April 2017 - Page 11

Spring Apple Tree Sprays

Q: Spring is upon us and it is time to be thinking about your apple trees!

A: Two common diseases on apple trees are cedar

apple rust and apple scab. Though some apple

varieties are resistant to these diseases — including

Liberty, Jonafree, Redfree, Freedom, Williams Pride

and Enterprise — most varieties are susceptible.

Fungicide sprays during April and May are critical to

preventing disease on susceptible varieties. With the

warm spring this year, we may have to start sprays in

March. The first spray should go down when leaves

appear. A fungicide that is available to homeowners

and very effective for control of apple scab and cedar

apple rust is myclobutanil (Immunox). There are several

formulations of Immunox but only one is labeled for

fruit. Check the label. Sprays should be done on a 7-

to 10-day schedule to keep the protective chemical cover on the rapidly developing leaves and fruit. These diseases are usually only a problem during April and May.

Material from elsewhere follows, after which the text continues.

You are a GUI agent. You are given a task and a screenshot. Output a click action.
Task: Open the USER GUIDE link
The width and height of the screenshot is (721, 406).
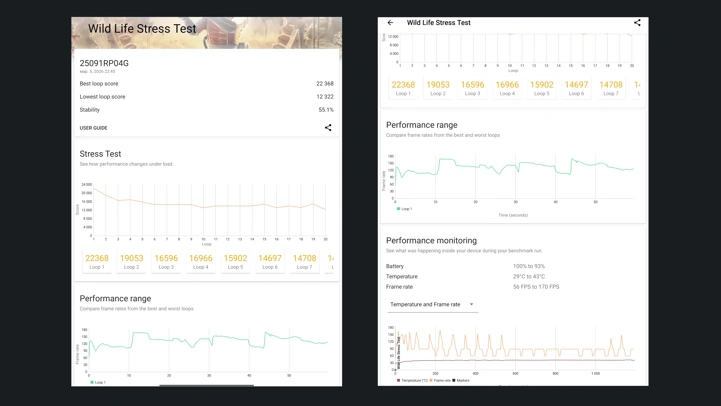94,128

An insecticide will need to be added to this mixture after petal drop to prevent damage from codling moths that cause wormy apples. Methoxychlor or malathion have been used in the past but labels are changing and these products may no longer be labeled. A new homeowner product with the trade name Bonide Fruit Tree and Plant Guard is labeled and would be effective for all common insect pests on apples. It also contains two fungicides. The active ingredient for insects is lambda-cyhalothrin. The fungicides are Pyraclostrobin and Boscalid. The fungicides only suppress cedar-apple rust and are not as effective on cedar-apple rust as Immunox. In order to protect bees, DO NOT use any insecticide during bloom. An organic control with the trade name Cyd-X is also labeled but will control only codling moth.

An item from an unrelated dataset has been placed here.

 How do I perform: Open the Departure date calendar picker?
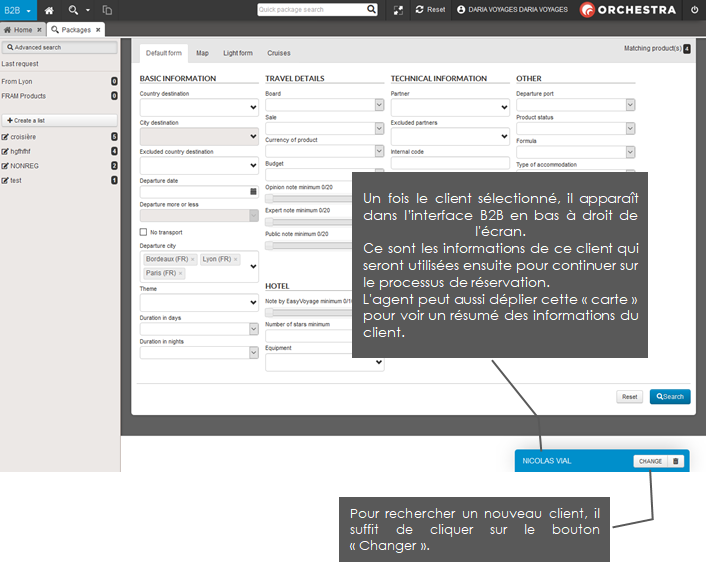click(x=253, y=190)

Although gardeners may continue to use myclobutanil throughout the season, certain other fungicides are more effective on summer diseases such as sooty blotch and fly speck. Consider using Bonide Fruit Tree and Plant Guard after petal drop as it contains both an insecticide as well as two fungicides. However, you are limited to four applications per year.

A spreader-sticker can be added to the fungicide-insecticide chemical mixture to improve the distribution and retention of the pest control chemicals over the leaves and fruit. A hard, driving rain of about 1 inch or more will likely wash chemicals from the leaves and fruit. In such cases, another application should be made.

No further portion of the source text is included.